③けれども、あんたは村八分によく耐えて、よく辛抱して、
自分を反省して、子供ながら、「どうしたら、
人に好かれるか、どうしたら友達が出来るか」を
勉強して、よその村に友達ができた。
それがきっかけで、大人になっても人に好かれる
心理学を猛烈に勉強し、実行するために、
とうとう仕事も数え切れないぐらい変わり、
沢山のお客さん相手で人に好かれるコツをマスターしたと思う。
そうして、苦労して形成された人柄が人に
好かれるようになったと思う。
それから、あんたはもうひとつ感謝せんならんことがある。
それは死んだお父さんにだ。
私はあんたを産んだが、お父さんはあんたに
徳市という立派な名前をつけてくれた。
名は体を表す。
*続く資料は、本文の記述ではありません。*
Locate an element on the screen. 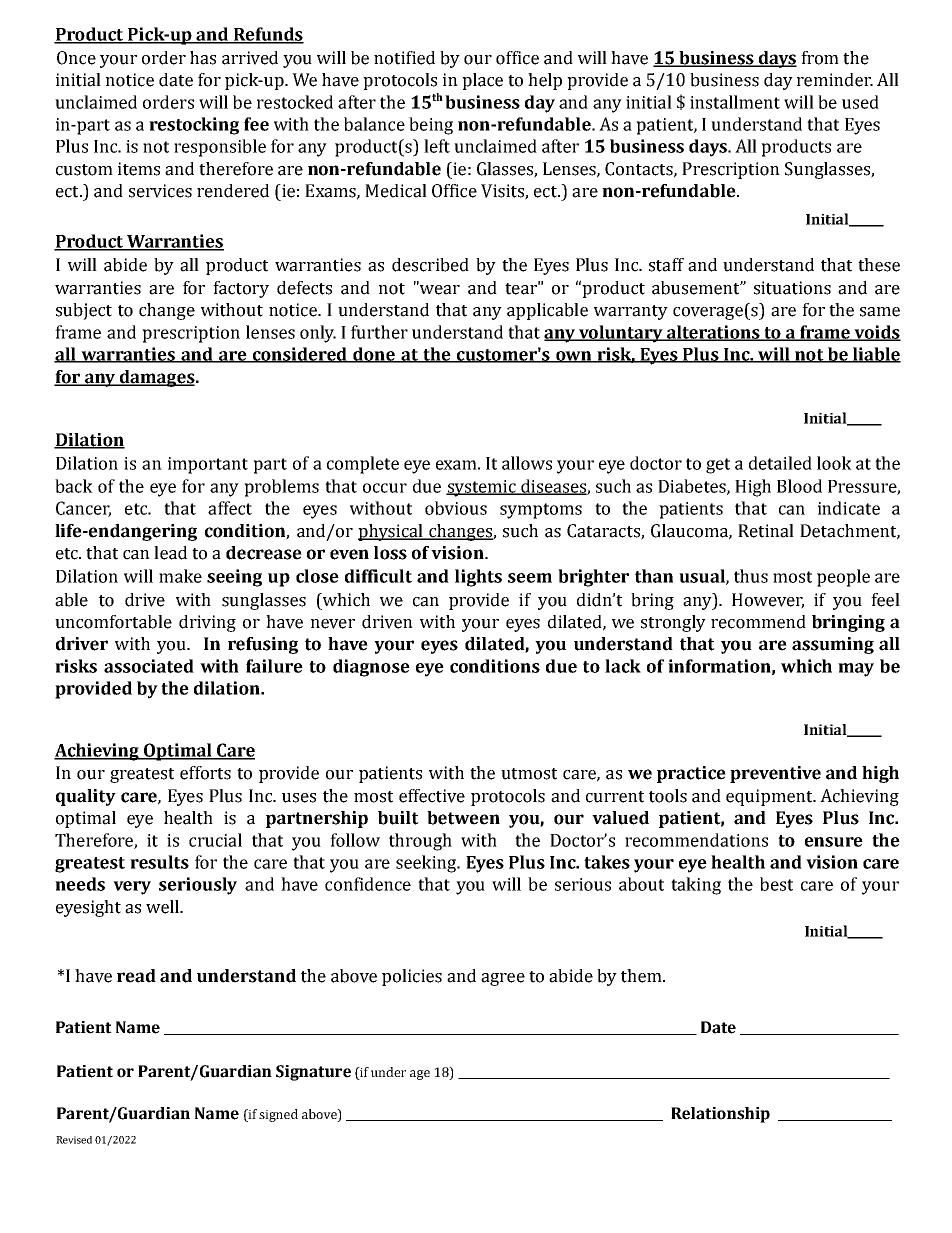  lights is located at coordinates (478, 578).
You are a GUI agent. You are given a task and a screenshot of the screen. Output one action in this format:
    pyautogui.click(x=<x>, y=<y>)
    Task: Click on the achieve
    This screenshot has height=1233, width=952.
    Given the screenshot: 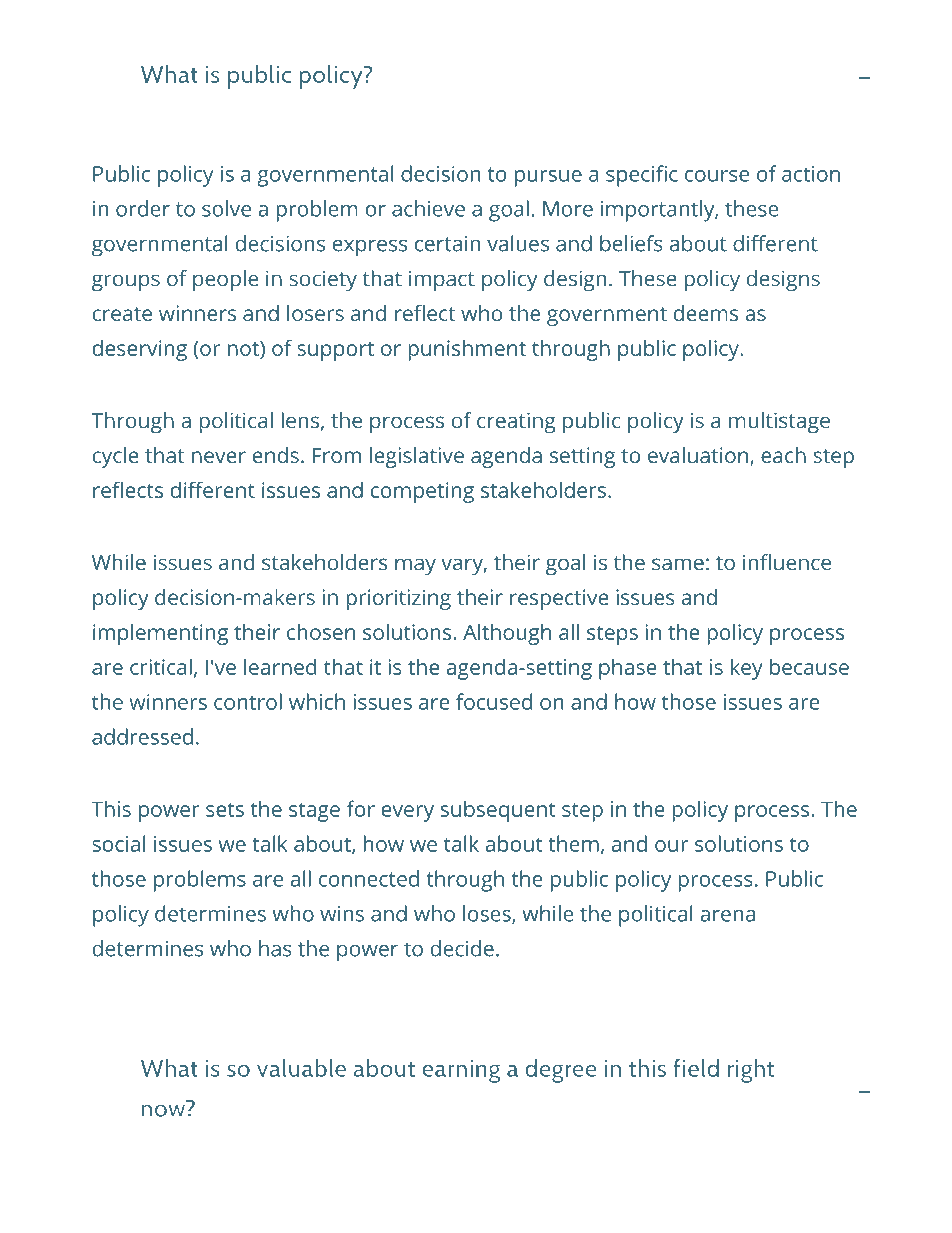 What is the action you would take?
    pyautogui.click(x=428, y=208)
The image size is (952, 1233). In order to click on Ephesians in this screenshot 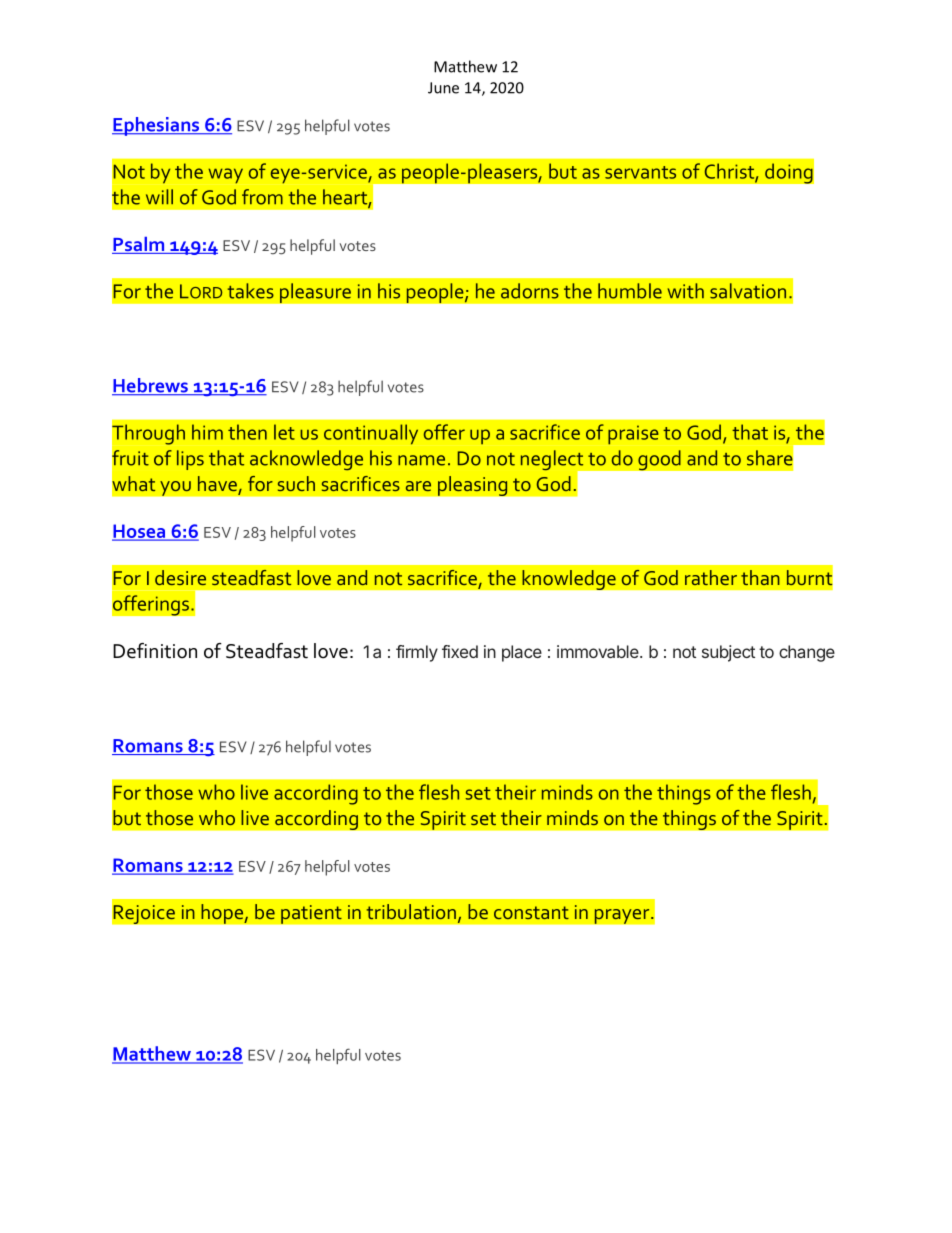, I will do `click(157, 126)`.
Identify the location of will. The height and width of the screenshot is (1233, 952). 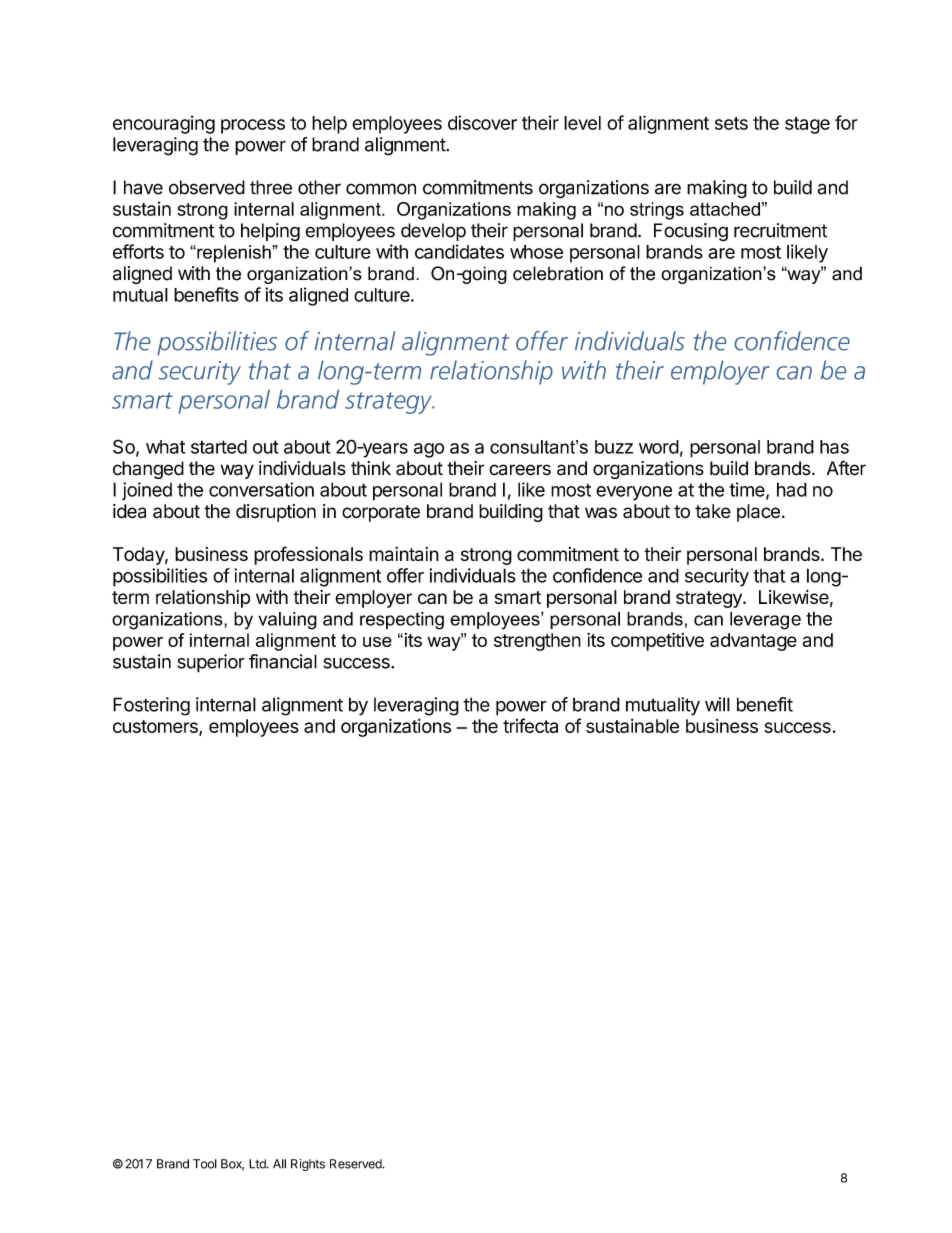
(717, 704).
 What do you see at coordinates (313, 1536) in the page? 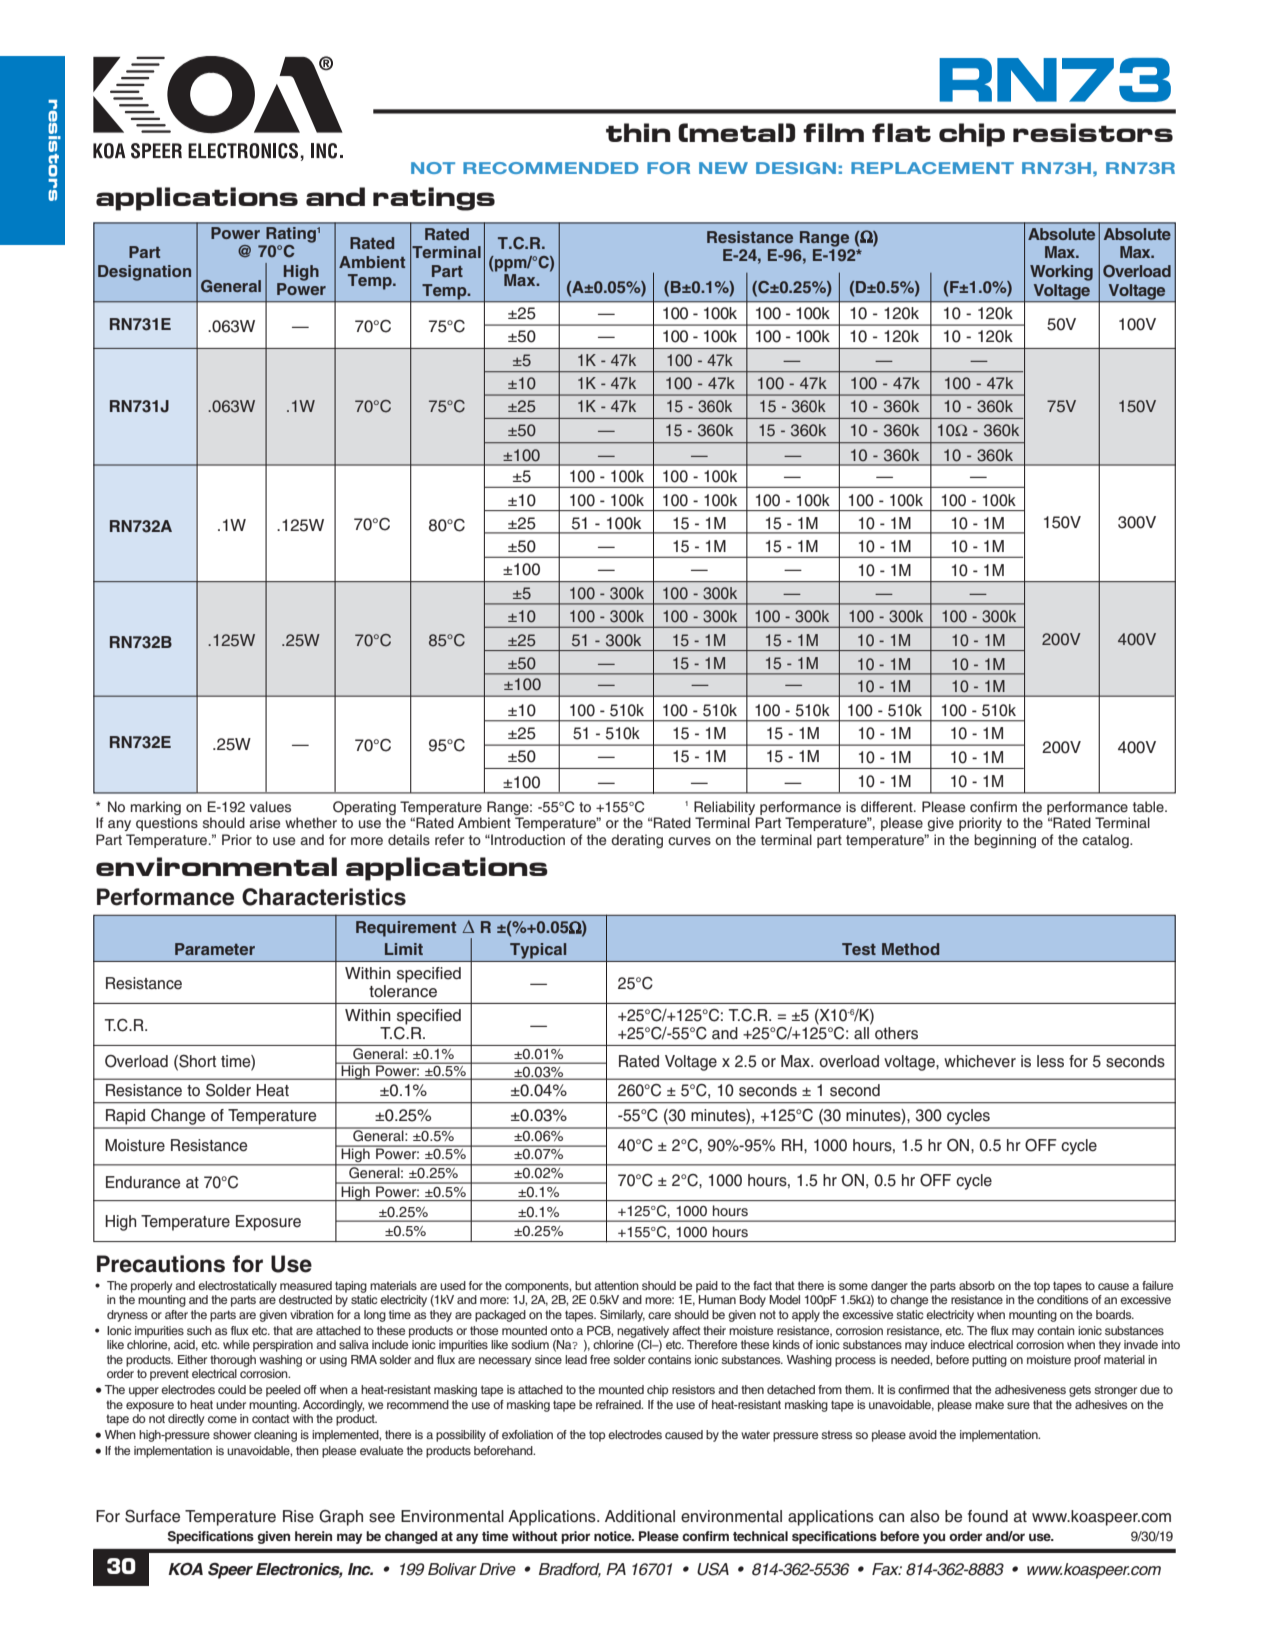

そのとおりだった。
その名前のとおり、「徳」を呼ぶ「市」になった。
金は残さなかったが名を残した。
本はあんたが死んでからも読み継がれるから。
自分の思いどおり世界をまたにかけてやりたいことを
して生きた長男のあんたを私は誇りに思う。
もう私もやがて89歳、あと数年の命と思う。
だからここに私の思いを遺言として書いておきたい。
くれぐれも妹弟 ハナサ、ハバサ、仲良く助け合って生きて下さい。
では先に天国へ行って待っている。
あんたは、もっと長生きして、人を喜ばして、車じゃなく、歩いて、ゆっくり、天国へ来たええ。 母より。